Peter Niedzielski, PerkinElmer Inc.
On a pharmaceutical production line, it’s not enough to inspect random samples of material. In response to stringent health and safety standards, such as those being proposed by the Food and Drug Administration, drug companies are seeking to examine every pill, blister pack and assembled package that comes down the line.
Machine vision enables managers to check that pills aren’t chipped or broken, that bottles and lids are properly sealed and that glass vials aren’t cracked. But the trend toward faster production speeds and on-the-fly line changeovers has placed higher demands on vision systems: The images must be clearer, and in many cases, color applications are required.
As a result, many drugmakers have turned to pulsed xenon illumination for their machine vision systems. Emitting from the UV to the infrared region of the spectrum that ranges from 200 to 1100 nm, these devices work by flashing 100,000-cd bursts of light. (By comparison, LEDs typically offer intensities measured only in the tens of candelas.)
Because they are so bright, xenon lights enable cameras to capture images in very short flashes — a pulse lasts only 1 to 20 μs — resulting in clearer, more detailed images and more complete inspection of each tablet or package.
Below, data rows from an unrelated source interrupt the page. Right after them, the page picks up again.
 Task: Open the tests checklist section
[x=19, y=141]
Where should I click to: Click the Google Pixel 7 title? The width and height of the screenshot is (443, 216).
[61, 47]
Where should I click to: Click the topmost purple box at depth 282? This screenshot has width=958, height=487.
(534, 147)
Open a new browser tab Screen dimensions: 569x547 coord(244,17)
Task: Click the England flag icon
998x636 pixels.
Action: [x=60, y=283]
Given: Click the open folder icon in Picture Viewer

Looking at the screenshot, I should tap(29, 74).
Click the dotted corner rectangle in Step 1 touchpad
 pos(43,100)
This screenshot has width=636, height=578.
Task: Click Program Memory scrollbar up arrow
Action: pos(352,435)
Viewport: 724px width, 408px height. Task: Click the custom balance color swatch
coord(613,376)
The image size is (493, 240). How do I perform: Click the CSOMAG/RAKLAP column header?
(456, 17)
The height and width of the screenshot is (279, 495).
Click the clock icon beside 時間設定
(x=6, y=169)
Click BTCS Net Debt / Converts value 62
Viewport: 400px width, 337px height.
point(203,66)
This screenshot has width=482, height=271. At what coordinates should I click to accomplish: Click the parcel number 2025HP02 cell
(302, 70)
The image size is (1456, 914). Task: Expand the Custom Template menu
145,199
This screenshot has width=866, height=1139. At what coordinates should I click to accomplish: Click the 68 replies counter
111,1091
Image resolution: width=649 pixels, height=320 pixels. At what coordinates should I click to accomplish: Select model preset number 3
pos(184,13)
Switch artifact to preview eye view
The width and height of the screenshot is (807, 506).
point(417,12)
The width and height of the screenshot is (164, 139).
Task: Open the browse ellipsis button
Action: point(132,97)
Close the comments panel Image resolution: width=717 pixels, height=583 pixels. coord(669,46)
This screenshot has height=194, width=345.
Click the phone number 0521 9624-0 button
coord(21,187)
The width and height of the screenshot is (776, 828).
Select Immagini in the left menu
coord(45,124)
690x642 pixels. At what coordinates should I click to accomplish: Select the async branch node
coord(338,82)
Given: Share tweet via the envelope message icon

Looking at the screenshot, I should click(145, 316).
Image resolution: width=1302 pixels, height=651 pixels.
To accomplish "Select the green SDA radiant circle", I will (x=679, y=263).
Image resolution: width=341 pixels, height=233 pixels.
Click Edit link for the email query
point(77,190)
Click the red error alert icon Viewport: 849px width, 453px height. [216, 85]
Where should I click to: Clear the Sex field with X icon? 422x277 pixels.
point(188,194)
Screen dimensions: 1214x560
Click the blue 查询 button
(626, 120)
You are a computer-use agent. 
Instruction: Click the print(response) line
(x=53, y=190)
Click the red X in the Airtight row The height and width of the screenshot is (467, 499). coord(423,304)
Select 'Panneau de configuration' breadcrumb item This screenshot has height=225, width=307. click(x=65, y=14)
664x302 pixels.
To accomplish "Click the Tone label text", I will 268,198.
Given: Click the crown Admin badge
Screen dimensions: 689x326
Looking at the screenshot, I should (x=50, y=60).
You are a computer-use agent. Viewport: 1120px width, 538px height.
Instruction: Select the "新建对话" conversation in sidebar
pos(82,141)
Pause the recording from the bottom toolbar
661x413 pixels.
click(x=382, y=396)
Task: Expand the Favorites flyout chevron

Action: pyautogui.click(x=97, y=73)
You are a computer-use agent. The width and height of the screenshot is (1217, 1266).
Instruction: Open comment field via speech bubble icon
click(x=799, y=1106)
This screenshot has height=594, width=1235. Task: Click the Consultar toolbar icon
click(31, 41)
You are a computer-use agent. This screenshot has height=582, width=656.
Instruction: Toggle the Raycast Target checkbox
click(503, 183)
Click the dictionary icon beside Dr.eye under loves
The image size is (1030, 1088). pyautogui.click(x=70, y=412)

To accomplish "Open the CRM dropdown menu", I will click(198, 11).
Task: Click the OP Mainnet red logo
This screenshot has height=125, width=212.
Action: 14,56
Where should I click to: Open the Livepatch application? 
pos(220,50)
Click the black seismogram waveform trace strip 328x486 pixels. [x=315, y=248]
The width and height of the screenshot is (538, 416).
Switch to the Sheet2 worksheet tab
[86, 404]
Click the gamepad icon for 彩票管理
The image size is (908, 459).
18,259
In a pharmaceutical plant with hundreds of thousands of pills rolling very rapidly down a production line, that can mean the difference between spotting a broken pill and letting it go by. Moreover, xenon lamps are less expensive, more compact, longer-lasting and less apt to generate heat than high-intensity continuous light sources.
Pulsed xenon lights emit 100,000 cd of illumination in bursts lasting only 1 to 20 μs, making them ideal light sources in high-throughput pharmaceutical applications.
Their broad-spectrum light offers the advantage of more accurate color recognition — an important tool in some pharmaceutical applications, in which different kinds of pills must be identified on the same line. A xenon flashlamp provides a strong continuum of optical energy in the visible region that also is relatively flat in terms of spectral distribution. This is especially true when comparing xenon lights to tungsten-halogen and LED-based lighting systems. And additional color-balancing filters are generally not necessary with xenon-based lighting systems.
Indeed, many pharmaceutical companies are already using pulsed xenon lights, particularly for inspecting packages. The technology’s high intensity enables the use of higher magnification, so that human inspectors can search for hairline cracks in vials or for missing logo stamps on pills. Its broad spectrum allows users to filter the light for particular wavelengths to produce fluorescence in cap seals, allowing them to ensure that the seals have been properly applied.
Meet the author
Peter Niedzielski is a lighting applications engineer for PerkinElmer Inc. in Wellesley, Mass.